Mather Howard Burnham (May 27, 1870 – May 4, 1917),〔Report of Death of American Citizens Abroad, no. 554, dated May 11, 1917, American Consulate, Nice, France.〕 went by the name of Howard and his brother was the celebrated scout Frederick Russell Burnham. He traveled the world, frequently worked as a mining engineer and, during World War I, he became an intelligence officer and spy for the government of France.〔 He had a wooden leg which he used to conceal tools for spying when he was behind enemy lines.〔
== Early life ==

Burnham was born to a missionary family on a Sioux Indian reservation in Tivoli, Minnesota (near Mankato), just before his family moved to Los Angeles, California.
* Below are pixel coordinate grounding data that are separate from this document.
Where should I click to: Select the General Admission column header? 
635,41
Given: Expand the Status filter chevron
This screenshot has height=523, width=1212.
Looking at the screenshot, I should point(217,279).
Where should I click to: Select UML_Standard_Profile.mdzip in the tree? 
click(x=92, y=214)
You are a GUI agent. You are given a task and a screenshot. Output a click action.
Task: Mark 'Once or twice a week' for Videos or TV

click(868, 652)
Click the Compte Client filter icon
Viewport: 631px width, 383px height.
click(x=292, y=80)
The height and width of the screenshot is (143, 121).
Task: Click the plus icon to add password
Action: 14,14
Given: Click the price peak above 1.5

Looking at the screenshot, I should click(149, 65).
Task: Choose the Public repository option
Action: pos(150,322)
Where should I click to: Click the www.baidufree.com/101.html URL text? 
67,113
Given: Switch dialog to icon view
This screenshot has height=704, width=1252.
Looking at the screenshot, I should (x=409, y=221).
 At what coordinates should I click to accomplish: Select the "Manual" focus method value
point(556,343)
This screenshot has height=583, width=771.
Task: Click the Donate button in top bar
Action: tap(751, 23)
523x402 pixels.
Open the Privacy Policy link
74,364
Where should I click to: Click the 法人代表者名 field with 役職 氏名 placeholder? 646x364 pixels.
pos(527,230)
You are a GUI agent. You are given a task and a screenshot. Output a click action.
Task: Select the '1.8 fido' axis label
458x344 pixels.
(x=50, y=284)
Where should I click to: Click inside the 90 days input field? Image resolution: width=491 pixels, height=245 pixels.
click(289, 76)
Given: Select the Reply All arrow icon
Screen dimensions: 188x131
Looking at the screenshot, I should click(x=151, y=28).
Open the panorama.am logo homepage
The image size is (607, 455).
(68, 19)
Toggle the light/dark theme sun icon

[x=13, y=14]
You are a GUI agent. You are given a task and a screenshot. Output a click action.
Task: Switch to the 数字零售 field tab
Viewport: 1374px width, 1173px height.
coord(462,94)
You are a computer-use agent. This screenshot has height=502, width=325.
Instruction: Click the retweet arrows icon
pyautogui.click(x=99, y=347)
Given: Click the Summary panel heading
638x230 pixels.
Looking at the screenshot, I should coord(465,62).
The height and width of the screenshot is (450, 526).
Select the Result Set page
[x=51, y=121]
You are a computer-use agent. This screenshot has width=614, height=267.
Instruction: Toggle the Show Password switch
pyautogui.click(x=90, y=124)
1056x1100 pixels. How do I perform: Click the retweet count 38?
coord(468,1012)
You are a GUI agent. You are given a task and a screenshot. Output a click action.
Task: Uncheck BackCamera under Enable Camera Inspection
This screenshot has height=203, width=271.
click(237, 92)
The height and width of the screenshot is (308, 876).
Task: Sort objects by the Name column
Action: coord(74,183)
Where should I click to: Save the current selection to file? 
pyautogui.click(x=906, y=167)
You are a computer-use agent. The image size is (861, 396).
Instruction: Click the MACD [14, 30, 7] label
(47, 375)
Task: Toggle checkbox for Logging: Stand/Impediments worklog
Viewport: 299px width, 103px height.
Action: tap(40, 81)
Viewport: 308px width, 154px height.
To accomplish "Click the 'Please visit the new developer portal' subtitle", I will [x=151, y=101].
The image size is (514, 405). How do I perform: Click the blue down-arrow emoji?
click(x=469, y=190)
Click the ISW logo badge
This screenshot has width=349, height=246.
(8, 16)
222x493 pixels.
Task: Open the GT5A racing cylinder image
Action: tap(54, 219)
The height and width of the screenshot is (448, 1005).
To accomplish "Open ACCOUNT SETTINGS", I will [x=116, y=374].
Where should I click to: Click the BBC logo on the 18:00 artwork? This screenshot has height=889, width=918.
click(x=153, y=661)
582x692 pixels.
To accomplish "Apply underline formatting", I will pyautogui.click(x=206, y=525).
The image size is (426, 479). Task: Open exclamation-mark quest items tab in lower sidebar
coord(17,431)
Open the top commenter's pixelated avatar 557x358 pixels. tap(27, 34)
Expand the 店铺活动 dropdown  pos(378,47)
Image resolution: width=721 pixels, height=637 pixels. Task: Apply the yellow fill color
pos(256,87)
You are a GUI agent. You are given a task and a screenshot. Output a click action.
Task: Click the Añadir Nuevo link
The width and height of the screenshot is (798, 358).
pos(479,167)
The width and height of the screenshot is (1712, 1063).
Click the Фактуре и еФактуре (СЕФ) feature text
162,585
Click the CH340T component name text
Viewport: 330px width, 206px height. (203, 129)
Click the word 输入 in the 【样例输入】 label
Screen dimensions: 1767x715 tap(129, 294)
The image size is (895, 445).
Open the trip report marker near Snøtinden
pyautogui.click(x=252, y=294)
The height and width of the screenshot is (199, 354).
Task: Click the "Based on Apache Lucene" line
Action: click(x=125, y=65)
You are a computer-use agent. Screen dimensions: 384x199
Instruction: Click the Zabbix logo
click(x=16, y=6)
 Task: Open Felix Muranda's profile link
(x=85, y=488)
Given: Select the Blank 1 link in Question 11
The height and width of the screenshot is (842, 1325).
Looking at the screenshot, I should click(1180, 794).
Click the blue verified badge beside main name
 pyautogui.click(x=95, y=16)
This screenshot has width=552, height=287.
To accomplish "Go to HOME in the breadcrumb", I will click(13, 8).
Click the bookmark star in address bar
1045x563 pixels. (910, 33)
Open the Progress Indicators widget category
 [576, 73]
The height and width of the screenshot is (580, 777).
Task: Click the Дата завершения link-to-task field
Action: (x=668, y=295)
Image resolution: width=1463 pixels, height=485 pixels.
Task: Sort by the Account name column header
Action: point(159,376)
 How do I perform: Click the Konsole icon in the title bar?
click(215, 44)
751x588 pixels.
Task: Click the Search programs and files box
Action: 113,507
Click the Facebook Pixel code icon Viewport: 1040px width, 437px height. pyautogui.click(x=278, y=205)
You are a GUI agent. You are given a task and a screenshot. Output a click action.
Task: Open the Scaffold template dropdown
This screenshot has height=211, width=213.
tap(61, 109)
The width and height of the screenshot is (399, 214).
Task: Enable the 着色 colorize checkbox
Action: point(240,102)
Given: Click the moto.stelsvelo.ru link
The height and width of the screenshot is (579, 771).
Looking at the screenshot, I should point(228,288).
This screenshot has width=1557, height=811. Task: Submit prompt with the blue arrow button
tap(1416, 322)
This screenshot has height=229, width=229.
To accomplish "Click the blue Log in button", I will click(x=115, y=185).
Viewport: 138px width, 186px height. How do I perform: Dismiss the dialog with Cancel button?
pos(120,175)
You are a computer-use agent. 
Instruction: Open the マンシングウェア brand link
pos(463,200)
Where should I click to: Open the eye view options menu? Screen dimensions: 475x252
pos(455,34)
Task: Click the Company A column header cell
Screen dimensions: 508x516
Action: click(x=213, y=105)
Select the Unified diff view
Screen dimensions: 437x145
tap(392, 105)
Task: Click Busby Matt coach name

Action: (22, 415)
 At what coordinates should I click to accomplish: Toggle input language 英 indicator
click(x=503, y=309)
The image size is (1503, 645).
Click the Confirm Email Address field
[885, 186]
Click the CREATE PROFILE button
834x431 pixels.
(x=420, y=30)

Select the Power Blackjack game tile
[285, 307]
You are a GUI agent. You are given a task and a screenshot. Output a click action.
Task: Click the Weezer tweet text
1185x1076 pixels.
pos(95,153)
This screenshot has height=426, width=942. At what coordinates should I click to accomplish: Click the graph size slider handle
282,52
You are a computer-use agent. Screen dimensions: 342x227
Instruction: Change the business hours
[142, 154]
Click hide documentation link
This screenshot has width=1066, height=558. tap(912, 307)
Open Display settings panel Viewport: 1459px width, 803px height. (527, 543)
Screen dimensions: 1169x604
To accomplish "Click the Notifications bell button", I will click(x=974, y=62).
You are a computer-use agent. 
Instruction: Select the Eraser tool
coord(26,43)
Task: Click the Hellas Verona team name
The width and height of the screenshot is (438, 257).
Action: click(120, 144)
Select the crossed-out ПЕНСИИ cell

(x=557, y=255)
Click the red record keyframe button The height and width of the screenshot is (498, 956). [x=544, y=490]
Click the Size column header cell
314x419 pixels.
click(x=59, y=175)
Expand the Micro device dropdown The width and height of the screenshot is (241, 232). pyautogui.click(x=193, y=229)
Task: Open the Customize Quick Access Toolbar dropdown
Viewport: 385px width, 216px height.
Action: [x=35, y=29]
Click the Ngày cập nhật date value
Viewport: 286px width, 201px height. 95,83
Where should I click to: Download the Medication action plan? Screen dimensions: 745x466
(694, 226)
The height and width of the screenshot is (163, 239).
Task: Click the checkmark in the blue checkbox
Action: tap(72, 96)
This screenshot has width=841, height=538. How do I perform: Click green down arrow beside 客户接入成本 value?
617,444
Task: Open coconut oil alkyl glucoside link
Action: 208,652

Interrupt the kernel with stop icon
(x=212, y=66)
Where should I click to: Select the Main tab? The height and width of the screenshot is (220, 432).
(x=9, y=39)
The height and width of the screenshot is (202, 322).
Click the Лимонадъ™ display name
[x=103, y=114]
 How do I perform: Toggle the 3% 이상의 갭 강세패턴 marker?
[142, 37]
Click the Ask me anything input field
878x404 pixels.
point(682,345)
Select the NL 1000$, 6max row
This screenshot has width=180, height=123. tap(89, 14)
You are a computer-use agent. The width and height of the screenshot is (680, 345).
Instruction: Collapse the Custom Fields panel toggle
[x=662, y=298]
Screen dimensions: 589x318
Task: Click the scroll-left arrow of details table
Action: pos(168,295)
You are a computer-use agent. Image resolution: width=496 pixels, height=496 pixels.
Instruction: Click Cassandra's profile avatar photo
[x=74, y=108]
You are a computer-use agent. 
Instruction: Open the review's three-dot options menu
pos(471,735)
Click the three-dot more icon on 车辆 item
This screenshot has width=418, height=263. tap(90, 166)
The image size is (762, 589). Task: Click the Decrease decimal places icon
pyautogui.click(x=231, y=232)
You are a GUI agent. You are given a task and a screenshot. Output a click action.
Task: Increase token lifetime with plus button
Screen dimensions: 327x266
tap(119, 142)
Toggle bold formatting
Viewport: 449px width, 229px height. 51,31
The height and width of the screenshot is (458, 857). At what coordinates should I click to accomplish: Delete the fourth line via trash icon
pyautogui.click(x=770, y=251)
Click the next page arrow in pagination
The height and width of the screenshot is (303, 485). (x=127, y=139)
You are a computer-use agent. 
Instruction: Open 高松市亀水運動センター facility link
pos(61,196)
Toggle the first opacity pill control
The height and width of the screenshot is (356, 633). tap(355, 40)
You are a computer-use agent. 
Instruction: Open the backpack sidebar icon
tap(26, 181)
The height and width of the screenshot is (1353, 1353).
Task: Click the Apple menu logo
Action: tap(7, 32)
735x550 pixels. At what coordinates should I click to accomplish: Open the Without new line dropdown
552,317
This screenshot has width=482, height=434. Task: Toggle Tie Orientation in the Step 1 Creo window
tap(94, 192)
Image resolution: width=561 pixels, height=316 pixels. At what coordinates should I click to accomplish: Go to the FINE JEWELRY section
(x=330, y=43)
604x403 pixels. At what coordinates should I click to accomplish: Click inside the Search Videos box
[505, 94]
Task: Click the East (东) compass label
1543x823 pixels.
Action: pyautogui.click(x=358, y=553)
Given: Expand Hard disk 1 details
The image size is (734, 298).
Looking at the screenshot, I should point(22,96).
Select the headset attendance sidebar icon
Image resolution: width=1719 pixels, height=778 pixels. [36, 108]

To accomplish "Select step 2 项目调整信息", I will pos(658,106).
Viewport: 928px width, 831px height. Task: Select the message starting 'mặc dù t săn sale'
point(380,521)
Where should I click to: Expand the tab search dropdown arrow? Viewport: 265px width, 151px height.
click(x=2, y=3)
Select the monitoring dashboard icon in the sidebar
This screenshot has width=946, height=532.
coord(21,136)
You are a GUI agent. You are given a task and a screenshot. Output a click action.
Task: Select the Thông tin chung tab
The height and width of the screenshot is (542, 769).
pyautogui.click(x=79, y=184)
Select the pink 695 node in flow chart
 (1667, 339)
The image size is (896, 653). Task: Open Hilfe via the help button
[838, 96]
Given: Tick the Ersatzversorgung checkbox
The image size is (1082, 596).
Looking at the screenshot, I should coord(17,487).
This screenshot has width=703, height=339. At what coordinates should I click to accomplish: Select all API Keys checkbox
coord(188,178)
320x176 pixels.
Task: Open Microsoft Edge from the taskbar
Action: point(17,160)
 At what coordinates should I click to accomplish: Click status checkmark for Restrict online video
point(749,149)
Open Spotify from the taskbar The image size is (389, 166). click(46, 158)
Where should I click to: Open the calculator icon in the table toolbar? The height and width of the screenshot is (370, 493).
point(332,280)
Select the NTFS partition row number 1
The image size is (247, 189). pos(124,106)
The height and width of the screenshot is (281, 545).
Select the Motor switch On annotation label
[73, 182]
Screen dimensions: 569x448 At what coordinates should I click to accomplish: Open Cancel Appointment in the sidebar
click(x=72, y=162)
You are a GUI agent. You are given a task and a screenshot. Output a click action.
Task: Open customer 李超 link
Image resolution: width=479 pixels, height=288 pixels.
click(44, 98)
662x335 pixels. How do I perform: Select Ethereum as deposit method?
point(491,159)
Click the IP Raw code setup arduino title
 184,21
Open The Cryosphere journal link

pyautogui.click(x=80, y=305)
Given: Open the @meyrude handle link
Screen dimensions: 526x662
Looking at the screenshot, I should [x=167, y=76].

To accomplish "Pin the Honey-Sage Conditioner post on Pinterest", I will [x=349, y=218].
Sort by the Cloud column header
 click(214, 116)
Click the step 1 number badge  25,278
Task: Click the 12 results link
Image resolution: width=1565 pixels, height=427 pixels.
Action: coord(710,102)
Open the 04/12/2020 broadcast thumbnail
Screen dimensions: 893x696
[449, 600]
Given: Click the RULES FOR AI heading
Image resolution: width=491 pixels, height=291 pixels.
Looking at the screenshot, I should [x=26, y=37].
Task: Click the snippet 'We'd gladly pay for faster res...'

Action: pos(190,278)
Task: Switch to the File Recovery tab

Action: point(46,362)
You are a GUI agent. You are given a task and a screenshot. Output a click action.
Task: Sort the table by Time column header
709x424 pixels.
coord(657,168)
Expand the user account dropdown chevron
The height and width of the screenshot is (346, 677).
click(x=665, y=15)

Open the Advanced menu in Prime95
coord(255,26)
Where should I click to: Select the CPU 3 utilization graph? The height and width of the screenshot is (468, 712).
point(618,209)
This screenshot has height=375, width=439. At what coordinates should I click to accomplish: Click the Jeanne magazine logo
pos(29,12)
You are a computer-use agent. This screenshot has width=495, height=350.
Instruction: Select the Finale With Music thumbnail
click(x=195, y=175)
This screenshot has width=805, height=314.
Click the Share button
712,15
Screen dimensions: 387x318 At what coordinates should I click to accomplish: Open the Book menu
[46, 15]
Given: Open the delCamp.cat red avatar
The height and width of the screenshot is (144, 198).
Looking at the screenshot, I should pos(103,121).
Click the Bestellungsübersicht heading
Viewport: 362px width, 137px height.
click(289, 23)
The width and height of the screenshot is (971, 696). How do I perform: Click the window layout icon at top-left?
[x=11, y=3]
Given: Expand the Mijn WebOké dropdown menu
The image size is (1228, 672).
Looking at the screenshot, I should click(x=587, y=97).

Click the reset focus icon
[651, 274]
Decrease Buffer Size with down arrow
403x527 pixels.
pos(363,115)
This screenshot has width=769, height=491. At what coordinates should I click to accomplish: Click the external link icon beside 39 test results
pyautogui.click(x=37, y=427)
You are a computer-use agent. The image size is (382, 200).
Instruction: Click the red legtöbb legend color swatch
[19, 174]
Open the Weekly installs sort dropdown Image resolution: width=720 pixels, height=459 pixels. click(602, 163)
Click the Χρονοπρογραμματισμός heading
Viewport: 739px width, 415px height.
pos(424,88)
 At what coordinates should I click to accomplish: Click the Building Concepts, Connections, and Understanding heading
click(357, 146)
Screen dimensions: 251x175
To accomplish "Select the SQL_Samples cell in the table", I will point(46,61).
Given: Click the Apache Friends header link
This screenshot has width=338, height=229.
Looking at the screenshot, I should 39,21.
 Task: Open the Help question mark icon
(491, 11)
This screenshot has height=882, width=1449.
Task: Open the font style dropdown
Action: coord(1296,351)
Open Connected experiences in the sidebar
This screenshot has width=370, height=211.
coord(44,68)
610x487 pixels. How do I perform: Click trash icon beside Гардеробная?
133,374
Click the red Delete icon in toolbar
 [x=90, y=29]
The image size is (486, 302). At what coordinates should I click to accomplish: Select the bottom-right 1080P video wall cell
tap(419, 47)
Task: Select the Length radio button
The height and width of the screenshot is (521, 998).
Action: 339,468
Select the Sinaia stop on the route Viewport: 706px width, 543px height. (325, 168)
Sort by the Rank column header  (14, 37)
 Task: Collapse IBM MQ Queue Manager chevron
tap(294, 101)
He was named after his cousin Lieutenant Howard Mather Burnham, a United States Army Civil War officer who was killed in action at in the Battle of Chickamauga. His father, the Rev. Edwin Otway Burnham of Kentucky, a long time frontiersman and missionary died when Burnham was only 3, leaving the family destitute. He and his mother, Rebecca (Elizabeth) Russell Burnham, originally from Westminster, Middlesex, England, left to live with an Uncle in Iowa, but his brother Fred, then 12, stayed in California to repay the family debts and to make his own way.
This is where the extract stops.